Social phobia can be limited to a single situation (such as asking people something, eating or drinking, or writing on a blackboard in front of others), or it can be as broad (as in the case of a generalized social phobia). ) that the person may experience anxiety in the presence of virtually anyone other than their family.

 

The physical symptoms that often accompany social phobia include flushing, intense sweating, tremor, nausea, and difficulty speaking. When these symptoms occur, people with social phobia feel that all people are watching them.

 

Women and men are equally likely to develop the disorder, which usually begins in childhood or early adolescence. There is some evidence that there are genetic factors involved. Typically, social phobia is accompanied by other disorders, such as anxiety or depression, and substance abuse can develop if people try to self-medicate to treat their anxiety.

 

Social phobia can be treated.

Specific phobias

A specific phobia is an intense and irrational fear towards something that in reality constitutes a minimum or no threat.
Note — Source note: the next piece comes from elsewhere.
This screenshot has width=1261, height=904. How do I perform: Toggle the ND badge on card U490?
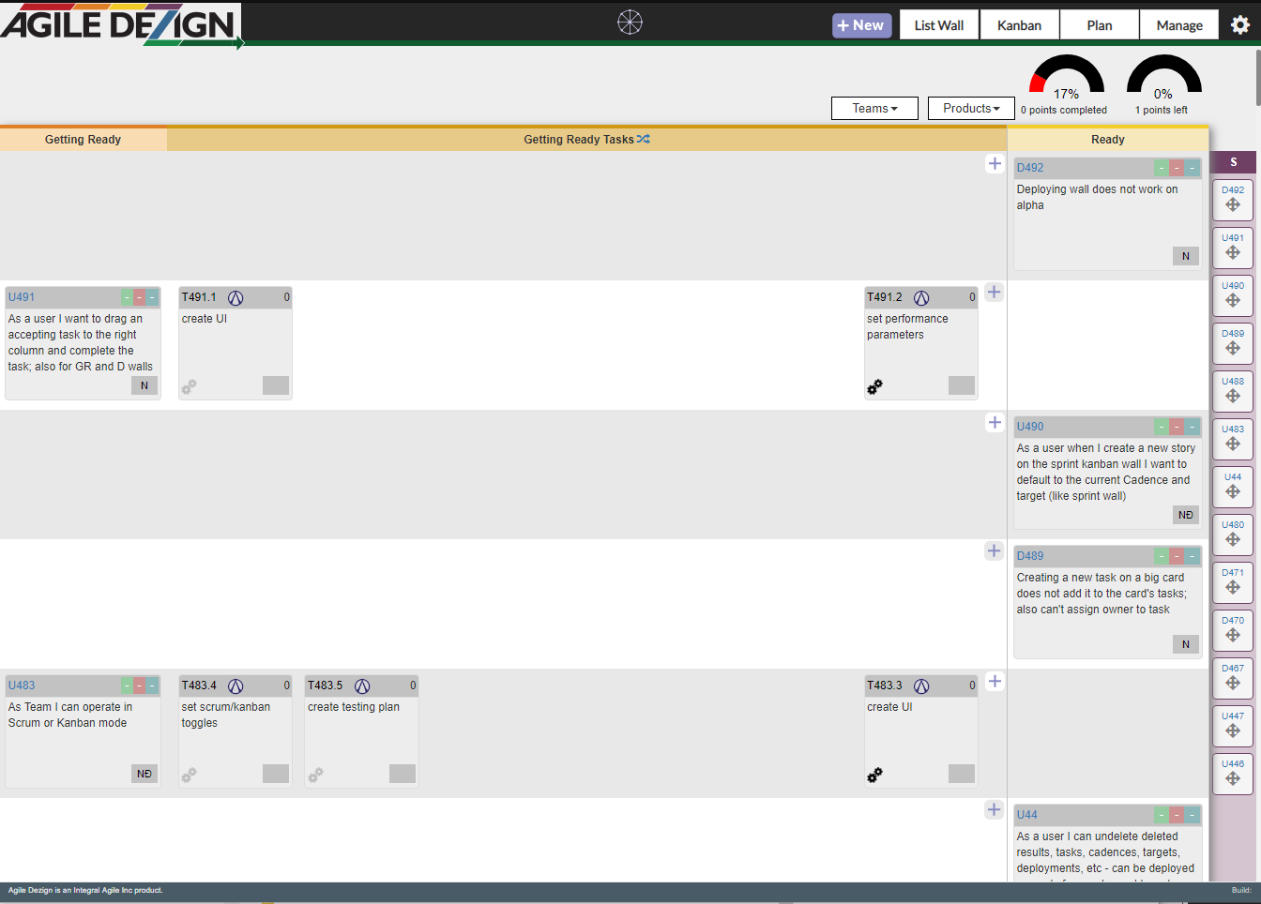[x=1185, y=515]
Some of the most common specific phobias are heights, escalators, tunnels, driving on roads, confined spaces, water, flying, dogs, spiders, and bloody wounds. Although adults with phobias are aware that such fears are irrational, they often find that coping, or even thinking about having to face the object or situation that produces fear, brings on a panic attack or intense anxiety.

 

If the situation or object causing the fear is easy to avoid, people with specific phobias may not seek help; But if avoiding it interferes with your professional development or your personal lives, this can disable people and you have to seek treatment.

 

Generalized anxiety disorder (GAD)

People with generalized anxiety disorder (GAD) spend the day full of worries and exaggerated tensions, even when there is little or nothing that causes them. Such people expect disasters and are too preoccupied with issues of health, money, family problems, or work difficulties. Sometimes, the simple thought of how to spend the day produces anxiety.

 

People with GAD seem unable to free themselves from their worries, even though they are aware that their anxiety is more excessive. They can not relax, they get scared easily, and they have difficulty concentrating. Often, they have trouble sleeping. Physical symptoms that often accompany anxiety include fatigue, headaches, muscle tension, muscle aches, difficulty swallowing, tremors, nervous tics, irritability, sweating, nausea, dizziness, frequent need to go to the bathroom, feeling of lack of air, and sudden hot flashes.

 

When their anxiety levels are moderate, people with GAD can function socially and maintain a job. Although they do not avoid certain situations as a result of their disorder, people with GAD may have difficulty carrying out the simplest activities of daily living if their anxiety is severe.

 

The disorder develops gradually and can begin at any point in the life cycle. Other anxiety disorders, depression, or substance abuse may accompany GAD, which rarely occurs on its own.